Hidalgo Co. Residents Call for Flood Control in Colonias
NEAR EDINBURG – Several people living in Rio Grande Valley colonias said their county isn’t doing enough to protect them from severe weather.
Many residents of Hidalgo County, like Alberta Ramirez, were affected by last year’s flooding. She lives off Tower and Owassa Road near Edinburg.
She said it doesn’t take much for her property and the entire colonia she lives in to flood.
“The fire department came and rescued the families because water was getting inside the homes,” she said.
Ramirez is still making improvements to her yard in preparation for the next storm. However, she said she wants Hidalgo County to do the same.
Ramirez and some neighbors took their argument to several county commissioners. The county agreed and said changes are on the way.
Hidalgo County Drainage Director Raul Sesin said developers are only required to build neighborhoods that can handle a 10-year storm, a storm that has a 10 percent chance of happening every year.
He said the county plans to require developers build new systems that can handle a 25-year storm.
“A lot of the developers that have been doing development are aware of it and have implemented, in some cases, the 25-year detention. But the requirement currently is 10-year,” he said.
Sesin said the change will mean more water-holding areas and more storm sewer systems. He said the process to fix the entire county will take a long time.
“Definitely, we can get there. We need to work on our main system as well to accommodate those waters,” he said.
Ramirez insisted flooding is an inconvenience that can lead to health problems.

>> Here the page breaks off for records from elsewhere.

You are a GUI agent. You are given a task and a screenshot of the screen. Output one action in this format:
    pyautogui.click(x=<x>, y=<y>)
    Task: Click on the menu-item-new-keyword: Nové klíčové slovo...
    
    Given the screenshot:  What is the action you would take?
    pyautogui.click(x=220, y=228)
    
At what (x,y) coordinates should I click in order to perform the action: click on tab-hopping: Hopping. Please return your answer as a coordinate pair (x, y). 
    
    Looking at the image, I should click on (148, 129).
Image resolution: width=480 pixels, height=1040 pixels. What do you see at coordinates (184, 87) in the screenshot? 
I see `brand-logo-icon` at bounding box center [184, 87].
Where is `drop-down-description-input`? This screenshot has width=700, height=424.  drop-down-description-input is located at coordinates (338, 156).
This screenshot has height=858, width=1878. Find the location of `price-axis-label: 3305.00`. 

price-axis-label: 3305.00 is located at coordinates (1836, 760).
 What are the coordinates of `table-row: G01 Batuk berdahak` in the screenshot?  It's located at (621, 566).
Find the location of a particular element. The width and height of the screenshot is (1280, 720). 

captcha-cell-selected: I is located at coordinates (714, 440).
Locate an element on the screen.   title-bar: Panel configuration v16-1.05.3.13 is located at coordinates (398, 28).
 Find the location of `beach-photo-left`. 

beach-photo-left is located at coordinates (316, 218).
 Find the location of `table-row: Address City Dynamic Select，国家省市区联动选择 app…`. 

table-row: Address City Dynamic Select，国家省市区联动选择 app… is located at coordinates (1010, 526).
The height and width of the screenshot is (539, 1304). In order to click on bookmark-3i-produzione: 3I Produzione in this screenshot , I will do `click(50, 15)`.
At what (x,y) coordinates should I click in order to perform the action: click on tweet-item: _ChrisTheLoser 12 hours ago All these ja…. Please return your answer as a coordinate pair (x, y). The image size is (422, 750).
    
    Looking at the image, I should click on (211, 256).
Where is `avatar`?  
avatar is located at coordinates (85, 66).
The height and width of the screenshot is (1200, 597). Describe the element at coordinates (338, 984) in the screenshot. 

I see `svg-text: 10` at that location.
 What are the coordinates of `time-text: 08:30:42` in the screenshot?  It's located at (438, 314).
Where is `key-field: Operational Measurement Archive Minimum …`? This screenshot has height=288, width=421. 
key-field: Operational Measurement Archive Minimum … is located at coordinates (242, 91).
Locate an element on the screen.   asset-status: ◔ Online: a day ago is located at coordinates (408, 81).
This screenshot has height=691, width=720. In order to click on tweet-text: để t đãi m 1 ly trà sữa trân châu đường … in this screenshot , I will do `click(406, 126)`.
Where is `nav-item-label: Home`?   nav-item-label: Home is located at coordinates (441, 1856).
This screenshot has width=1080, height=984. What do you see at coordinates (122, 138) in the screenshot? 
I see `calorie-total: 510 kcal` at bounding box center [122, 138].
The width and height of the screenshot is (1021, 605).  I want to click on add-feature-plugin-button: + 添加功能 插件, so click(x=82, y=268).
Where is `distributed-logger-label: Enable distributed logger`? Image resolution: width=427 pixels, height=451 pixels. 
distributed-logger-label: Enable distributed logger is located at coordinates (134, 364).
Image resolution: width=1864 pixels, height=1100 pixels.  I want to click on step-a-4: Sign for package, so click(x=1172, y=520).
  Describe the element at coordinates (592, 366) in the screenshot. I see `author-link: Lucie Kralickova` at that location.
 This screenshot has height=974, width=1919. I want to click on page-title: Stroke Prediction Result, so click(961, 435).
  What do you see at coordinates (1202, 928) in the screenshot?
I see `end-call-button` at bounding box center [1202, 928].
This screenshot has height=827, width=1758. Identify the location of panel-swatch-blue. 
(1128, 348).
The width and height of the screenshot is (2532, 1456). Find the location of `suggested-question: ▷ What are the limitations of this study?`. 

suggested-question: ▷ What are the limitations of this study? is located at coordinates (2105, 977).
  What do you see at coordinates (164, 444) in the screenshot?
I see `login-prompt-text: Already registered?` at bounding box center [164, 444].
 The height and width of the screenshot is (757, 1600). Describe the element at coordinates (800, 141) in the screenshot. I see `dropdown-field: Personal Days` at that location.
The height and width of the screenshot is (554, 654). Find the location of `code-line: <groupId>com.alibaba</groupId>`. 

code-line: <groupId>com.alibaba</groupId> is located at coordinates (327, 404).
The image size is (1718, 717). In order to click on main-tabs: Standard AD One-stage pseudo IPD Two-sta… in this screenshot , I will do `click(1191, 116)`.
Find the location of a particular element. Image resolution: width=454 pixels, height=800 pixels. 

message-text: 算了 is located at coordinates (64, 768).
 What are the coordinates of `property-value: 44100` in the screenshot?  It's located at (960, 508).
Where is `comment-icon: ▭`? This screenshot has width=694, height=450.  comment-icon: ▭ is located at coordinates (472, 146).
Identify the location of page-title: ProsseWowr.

“When there’s standing water, we have a lot of mosquitoes. And today with the Zika problem, we worry more,” she said.
Sesin said the county has a drainage advisory board made up of people from across the county. He said the commissioners will likely add people from Hidalgo County colonias to help address the drainage problems in their area.
Hidalgo County is working on several drainage projects in response to the 2015 flooding. The May and July storm was what the county calls a 100-year flood.
Sesin said the system just can’t handle that much water. A 100-year flood means there’s a one percent chance of that kind of event happening any giver year, according to the U.S. Geological Survey.
To compare, last year’s flooding in Louisiana’s was a 1,000-year storm.